# [Work to complete]
Only the lines from the top of the listing below to the line that has "The width and" should be echoed, with both ends kept and pictures left out.

# [Data to examine]
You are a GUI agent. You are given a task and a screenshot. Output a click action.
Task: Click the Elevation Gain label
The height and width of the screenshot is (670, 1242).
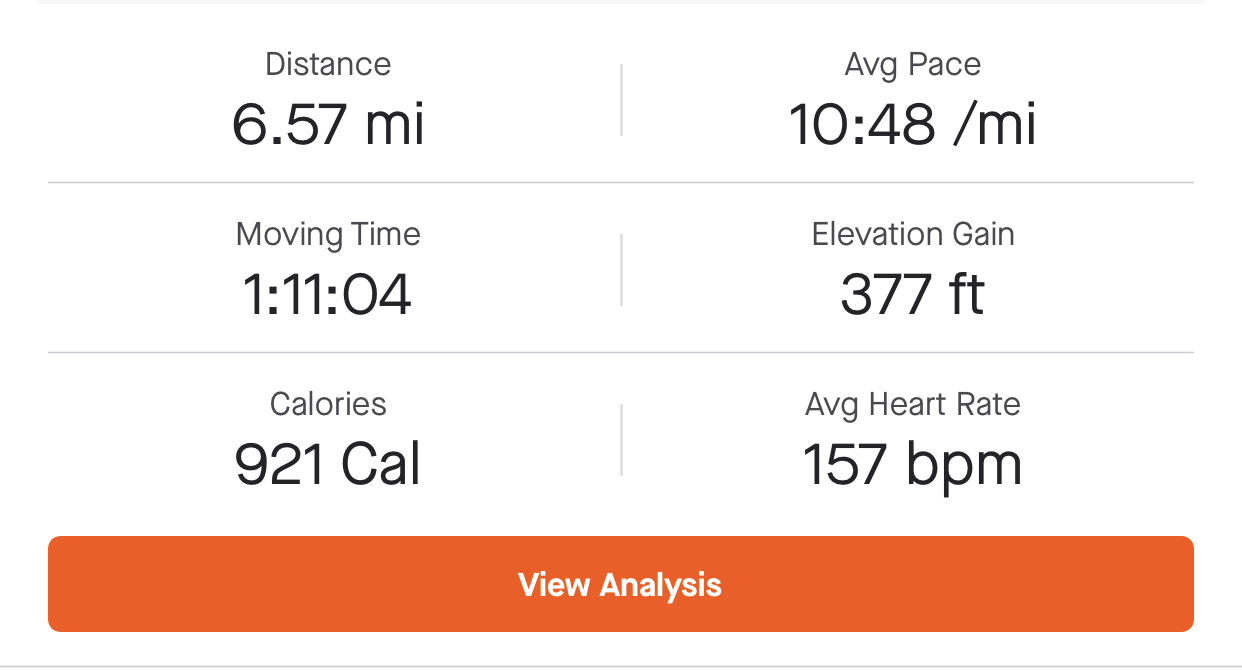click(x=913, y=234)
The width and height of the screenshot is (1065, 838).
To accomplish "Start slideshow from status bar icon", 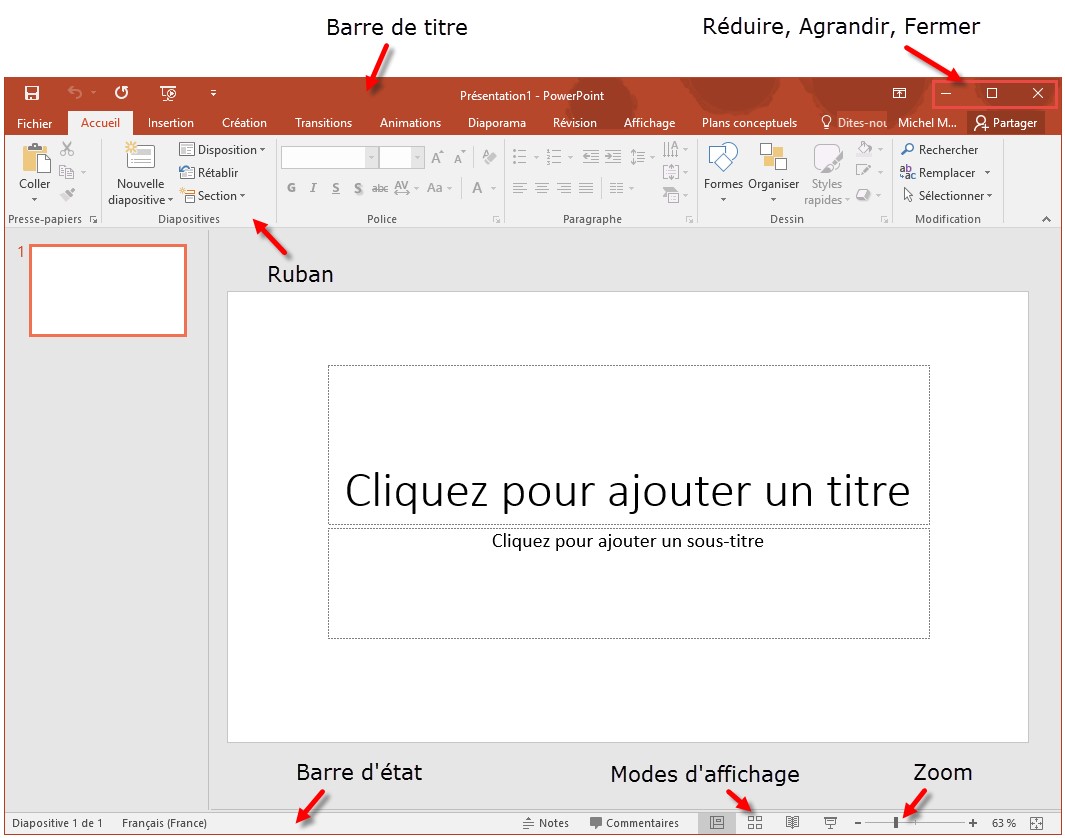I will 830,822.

# [Problem solution]
You are a GUI agent. You are given a task and a screenshot. Output a click action.
Task: Click the Elevation Gain label
The height and width of the screenshot is (670, 1242).
click(x=913, y=234)
The width and height of the screenshot is (1065, 838).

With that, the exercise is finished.